# 抜粋本文
⁂

「ゴメン。」
「ん?何したの?」
「実はよう、・・・」
本日は、向かいのM氏と山菜採り。
目的地はS川下流の山菜採り場。
10日前に入ったときは、頭上の山菜が適期を過ぎていたものの、足元の山菜は、特にタケノコの生育が遅く、本命と考えていた上流の竹林までは行かず、途中で引き返していた。
で、10日経った本日は、いよいよ、この川で最大の採り場である竹林に入ろうと考えていた。
ところがだ、3日前にA氏と上流部を探索して下っているうちに、いつの間にかこの林に着いていたんですよ。
おお、なかなかいい竹林じゃないの。と思ってタケノコを採り始めて、暫くしてからようやく気付いた。
ええ~!?ここまで来ちゃってたの?という感じ。
3日後に再訪することは分かっている。
しかし、目の前には食べ頃のタケノコが並んでいる。
ここは、”採り”ですね。
せっかくの食べ頃の山菜を置いて帰るわけにはいかない。
3日後には3日後の風が吹くさ。
・・・
で、今、その林をめざして車を走らせているってわけだ。
もし、何も採れなかったら、それはマタギのせい。
このことをM氏に伝えるべきか。
ちょっと考えたんだけど、こういう精神衛生上よろしくない事実は、包み隠さず喋った方が良い。
ということで、冒頭の会話になるわけなんです。
「何?上から入って、あの林まで行ったのが。帰り、大変だっけべ。」
「うん。そんで、一昨日雨降って昨日晴れたから新しいタケノコ伸びてっと思うんだけど、採れなかったらゴメン。」
「大丈夫だ。あそこなら、必ず何か採れっから。」

⁂

# 出題指示 1
山菜採りの文章について、次の問いに答えなさい。
(a) 本日、語り手は誰と山菜採りに行くか。
(b) 10日前に入ったとき、足元の山菜で特に生育が遅かったものは何か。
(c) 3日前に語り手と上流部を探索したのは誰か。
# 出題指示 2
山菜採りの文章のうち、「しかし、目の前には食べ頃のタケノコが並んでいる。」から始まり「くない事実は、包み隠さず喋った方が良い。」で終わる部分を、一字も変えずに書き写しなさい。

# データ欄

⁂

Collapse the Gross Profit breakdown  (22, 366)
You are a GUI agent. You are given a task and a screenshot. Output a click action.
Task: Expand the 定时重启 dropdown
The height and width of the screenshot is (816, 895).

⁂

# 完成解答 1
(a) 向かいのM氏
(b) タケノコ
(c) A氏

# 完成解答 2
しかし、目の前には食べ頃のタケノコが並んでいる。
ここは、”採り”ですね。
せっかくの食べ頃の山菜を置いて帰るわけにはいかない。
3日後には3日後の風が吹くさ。
・・・
で、今、その林をめざして車を走らせているってわけだ。
もし、何も採れなかったら、それはマタギのせい。
このことをM氏に伝えるべきか。
ちょっと考えたんだけど、こういう精神衛生上よろしくない事実は、包み隠さず喋った方が良い。